→ **Exercise 1**
Summarize the passage on logit models in two sentences.

→ **Given text**
The mean utility of a carbonated drink for a teenager is 0.3 but only 0.1 for others.

When coca cola was not available, teenager will substitute more to Pepsi cola than non-teenagers.

IIA holds at the market-segment level but not at the market level.

How to avoid IIA at the market-segment level?: Introduce unobserved consumer heterogeneity.

Suppose that the mean indirect utility is: \[\begin{equation} \beta_i = 0.1 + 0.2 \cdot (\text{teenager})_i + \nu_i. \end{equation}\]

Consumers with high \(\nu_i\) values carbonated drinks more than those with low \(\nu_i\) values.

When coca cola was not available, consumers with high \(\nu_i\) will substitute more to Pepsi cola than those with low \(\nu_i\) values.

IIA holds at the market-segment-\(\nu\) level but not at the market-segment level.

In the above example, “\(0.2 \cdot (\text{carbonated})_i\)” captures the consumer heterogeneity by observed characteristics and “\(\nu_i\)” by unobserved characteristics.

### 4.4.27 Mixed Logit Model

- Suppose that the mean indirect utility is: \[\begin{equation} v(p_j, x_j, y_i, z_i, \beta_i, \alpha_i) = \beta_i' x_j - \alpha_i p_j, \end{equation}\] with \[\begin{equation} (\beta_i, \alpha_i) \sim f(\beta_i, \alpha_i|y_i, z_i). \end{equation}\]
- If \(\epsilon_{ij}\) is drawn i.i.d. from type-I extreme value distribution, the choice probability of good \(j\) by consumer \(i\) conditional on \(p, x, y_i, z_i\) is: \[\begin{equation} \sigma_{j}(p, x, y_i, z_i) = \int_{\beta_i, \alpha_i} \frac{\exp[v(p_j, x_j, y_i, z_i, \beta_i, \alpha_i)]}{\sum_{k = 0}^J \exp[v(p_j, x_j, y_i, z_i, \beta_i, \alpha_i)]} f(\beta_i, \alpha_i|y_i, z_i) d\beta_i d\alpha_i. \end{equation}\]
- This is called the
**mixed-logit model**. - If the distribution of \(\epsilon_{ij}\) is different, it is no longer mixed logit.
- Conditional on \((\beta_i, \alpha_i)\) the choice probability is written in the same way with the multinomial logit model.
- \(\beta_i, \alpha_i\) are marginal out, because econometrician does not observe them.

Dataset excerpt:

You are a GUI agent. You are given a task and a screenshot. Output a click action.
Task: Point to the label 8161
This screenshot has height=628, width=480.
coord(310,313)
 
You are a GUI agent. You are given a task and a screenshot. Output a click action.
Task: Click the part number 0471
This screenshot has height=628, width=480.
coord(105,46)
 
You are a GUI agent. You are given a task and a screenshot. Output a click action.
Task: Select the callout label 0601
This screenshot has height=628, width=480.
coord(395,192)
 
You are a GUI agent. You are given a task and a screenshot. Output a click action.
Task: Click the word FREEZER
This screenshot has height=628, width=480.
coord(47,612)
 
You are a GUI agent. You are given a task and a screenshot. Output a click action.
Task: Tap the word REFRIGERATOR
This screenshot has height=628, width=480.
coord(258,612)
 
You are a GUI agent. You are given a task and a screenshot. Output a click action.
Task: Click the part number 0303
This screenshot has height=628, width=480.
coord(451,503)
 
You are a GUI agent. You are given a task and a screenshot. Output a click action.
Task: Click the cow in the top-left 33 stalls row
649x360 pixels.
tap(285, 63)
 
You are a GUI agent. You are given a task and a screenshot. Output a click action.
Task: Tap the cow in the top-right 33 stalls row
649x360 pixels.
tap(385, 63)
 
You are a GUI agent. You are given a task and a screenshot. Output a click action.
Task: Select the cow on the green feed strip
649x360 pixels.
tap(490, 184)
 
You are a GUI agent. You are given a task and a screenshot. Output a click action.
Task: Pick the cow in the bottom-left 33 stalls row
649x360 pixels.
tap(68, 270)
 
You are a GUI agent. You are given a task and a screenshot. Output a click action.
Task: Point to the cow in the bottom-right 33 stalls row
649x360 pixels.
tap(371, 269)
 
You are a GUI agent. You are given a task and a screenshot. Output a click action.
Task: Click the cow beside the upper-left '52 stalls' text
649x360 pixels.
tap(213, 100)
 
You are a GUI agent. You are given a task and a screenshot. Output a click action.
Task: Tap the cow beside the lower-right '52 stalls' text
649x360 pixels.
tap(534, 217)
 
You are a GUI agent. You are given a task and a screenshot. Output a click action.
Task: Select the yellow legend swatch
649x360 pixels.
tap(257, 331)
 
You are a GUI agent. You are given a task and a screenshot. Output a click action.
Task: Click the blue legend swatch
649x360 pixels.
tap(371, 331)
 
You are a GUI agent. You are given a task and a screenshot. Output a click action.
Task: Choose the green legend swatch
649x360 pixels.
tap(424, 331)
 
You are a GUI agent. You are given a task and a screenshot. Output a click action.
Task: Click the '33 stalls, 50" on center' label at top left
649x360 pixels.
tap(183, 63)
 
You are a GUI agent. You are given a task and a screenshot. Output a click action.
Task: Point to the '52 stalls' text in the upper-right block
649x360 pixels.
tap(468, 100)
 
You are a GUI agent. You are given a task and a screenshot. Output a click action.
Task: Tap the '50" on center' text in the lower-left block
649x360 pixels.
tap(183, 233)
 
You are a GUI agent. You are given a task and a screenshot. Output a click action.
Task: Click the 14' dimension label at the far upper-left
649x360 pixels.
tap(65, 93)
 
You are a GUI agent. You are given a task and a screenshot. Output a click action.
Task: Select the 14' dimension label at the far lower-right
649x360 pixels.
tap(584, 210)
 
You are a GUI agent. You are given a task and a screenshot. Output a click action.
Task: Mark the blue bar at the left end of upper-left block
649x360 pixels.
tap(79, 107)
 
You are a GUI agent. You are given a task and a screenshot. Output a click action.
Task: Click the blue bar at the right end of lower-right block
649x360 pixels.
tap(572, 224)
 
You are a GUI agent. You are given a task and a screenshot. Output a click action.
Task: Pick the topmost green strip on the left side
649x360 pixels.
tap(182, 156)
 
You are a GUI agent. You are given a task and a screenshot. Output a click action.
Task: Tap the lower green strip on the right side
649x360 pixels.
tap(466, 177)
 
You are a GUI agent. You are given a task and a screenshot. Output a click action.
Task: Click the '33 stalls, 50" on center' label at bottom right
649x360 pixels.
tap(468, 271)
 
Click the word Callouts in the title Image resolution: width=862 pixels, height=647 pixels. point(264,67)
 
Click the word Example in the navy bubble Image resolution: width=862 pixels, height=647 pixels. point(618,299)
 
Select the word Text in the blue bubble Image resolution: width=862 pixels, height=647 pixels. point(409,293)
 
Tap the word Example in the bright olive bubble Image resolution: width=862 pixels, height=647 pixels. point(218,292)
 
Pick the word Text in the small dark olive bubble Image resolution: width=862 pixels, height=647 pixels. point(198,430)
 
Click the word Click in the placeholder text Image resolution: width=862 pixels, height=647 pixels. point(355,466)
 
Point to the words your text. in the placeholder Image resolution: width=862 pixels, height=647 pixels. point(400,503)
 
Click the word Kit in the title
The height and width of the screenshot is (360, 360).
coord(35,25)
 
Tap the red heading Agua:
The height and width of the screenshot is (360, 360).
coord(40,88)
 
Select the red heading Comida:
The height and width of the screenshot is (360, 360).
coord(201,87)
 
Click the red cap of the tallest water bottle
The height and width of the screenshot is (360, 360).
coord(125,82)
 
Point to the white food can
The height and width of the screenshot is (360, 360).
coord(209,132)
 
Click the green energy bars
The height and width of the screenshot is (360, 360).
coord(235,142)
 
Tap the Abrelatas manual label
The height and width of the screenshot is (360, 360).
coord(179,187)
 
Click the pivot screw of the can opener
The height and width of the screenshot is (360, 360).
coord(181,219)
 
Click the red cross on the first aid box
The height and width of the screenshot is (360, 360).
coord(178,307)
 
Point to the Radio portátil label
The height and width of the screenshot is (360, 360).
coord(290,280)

→ **Exercise 2**
Work out how many lines of the records contain the word "blue", and give only that number.

→ **Correct answer 1**
IIA holds at the market-segment level but not at the market level, and it can be avoided at the market-segment level by introducing unobserved consumer heterogeneity. In the mixed logit model, consumer-specific coefficients follow a distribution, and if the error term is drawn i.i.d. from a type-I extreme value distribution, the choice probability integrates the logit formula over that distribution, marginalizing out coefficients the econometrician does not observe.

→ **Correct answer 2**
4